Some parishes throughout the United States hold hands as they sing or recite the prayer, often times reaching across the ailes of the church to form a kind of chain link fence. During the doxology (...for the kingdom, the power and glory are yours now and forever, Amen), hand-holding communties raise their connected hands toward the ceiling in somewhat of an emotional swell of voices as the prayer ends, followed by a warm-fuzzy squeeze before people release their hands when the prayer ends.

Fair warning: If you are a new pastor, associate pastor, pastoral associate, deacon, music minister, director of liturgies or the new DRE, change this practice-made-custom after a reasonable period of time passes after you arrive. Get to know your community and let them come to know you before you begin to catechize your parish on bodily postures within liturgical prayer. Changing long time, beloved practices can be very challenging for a community and for new pastoral leaders. You may want to set the orans prayer posture as one of your liturgical goals for your parish. Be sure to plan a strategy of how to reach the goal before you dive in. 

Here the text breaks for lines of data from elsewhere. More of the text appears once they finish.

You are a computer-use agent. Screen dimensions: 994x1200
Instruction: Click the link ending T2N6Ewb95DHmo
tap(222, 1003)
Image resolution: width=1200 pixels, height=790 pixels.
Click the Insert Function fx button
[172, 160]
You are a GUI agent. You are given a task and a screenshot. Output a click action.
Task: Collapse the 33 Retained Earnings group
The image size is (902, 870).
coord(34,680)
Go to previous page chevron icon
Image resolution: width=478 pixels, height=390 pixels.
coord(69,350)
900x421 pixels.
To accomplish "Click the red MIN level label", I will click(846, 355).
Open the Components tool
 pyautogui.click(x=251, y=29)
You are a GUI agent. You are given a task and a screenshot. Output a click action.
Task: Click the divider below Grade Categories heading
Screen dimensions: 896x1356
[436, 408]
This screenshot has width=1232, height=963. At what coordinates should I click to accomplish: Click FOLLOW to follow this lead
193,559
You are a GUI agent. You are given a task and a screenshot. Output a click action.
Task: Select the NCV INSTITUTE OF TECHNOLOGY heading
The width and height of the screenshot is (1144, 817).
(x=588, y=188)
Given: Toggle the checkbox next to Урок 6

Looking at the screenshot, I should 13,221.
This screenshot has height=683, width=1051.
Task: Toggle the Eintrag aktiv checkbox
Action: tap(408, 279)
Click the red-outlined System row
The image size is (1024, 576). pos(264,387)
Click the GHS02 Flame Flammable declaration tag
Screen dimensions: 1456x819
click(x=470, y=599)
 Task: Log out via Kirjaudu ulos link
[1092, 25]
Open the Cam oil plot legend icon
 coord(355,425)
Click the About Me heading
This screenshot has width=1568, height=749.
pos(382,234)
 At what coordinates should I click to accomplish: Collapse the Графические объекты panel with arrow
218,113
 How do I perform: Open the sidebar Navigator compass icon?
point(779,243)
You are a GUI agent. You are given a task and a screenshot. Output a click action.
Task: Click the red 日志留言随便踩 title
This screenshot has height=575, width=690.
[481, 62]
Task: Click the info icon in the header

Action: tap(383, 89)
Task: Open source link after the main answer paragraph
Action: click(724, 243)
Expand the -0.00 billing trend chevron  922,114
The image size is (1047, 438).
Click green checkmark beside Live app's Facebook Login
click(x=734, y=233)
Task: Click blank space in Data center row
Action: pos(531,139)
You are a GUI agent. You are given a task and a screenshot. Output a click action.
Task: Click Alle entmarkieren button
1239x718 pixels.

What is the Orans Prayer Posture? 

2nd century depiction of a woman praying in the orans posture. Found in The Catacomb of Priscilla on the Via Salaria in Rome, Italy, the depiction suggests that women led prayer for liturgical worship in early Christian times. Very ocassionally, the practice of the ancient orans prayer posture takes root within a parish community that's been substantially catechized in the postures of liturgical prayer. Orans, Latin for "praying" is a bodily attitude of prayer and adopted by the early Christian community as a posture that depicted Christ on the cross in an attitude of surrender to God. Around the 12th century, joined hands replaced the orans posture in liturgical and private prayer. Presiders alone retained the orans posture during worship until the 20th century, when the orans prayer posture made a comeback. 

In making a case for praying The Lord's Prayer with an entire community practicing the orans prayer posture, pastoral leaders may find that teaching children to pray with this posture a conducive approach. Liturgical catechesis can occur within Sunday Mass, school Masses, Children's Liturgy of the Word, during religious education classes and other prayer opportunities that the parish and/or the school may offer. Children are natural seekers when it comes to bodily worship. They learn best when their bodies are involved in activity. Create advocates for good liturgical posture out of their modeling of those postures. The orans prayer posture during The Lord's Prayer is a good place to start. When enough children in the parish are praying The Lord's Prayer in the orans prayer posture, which adult will refuse to follow their lead when properly catechized and asked to pray likewise?  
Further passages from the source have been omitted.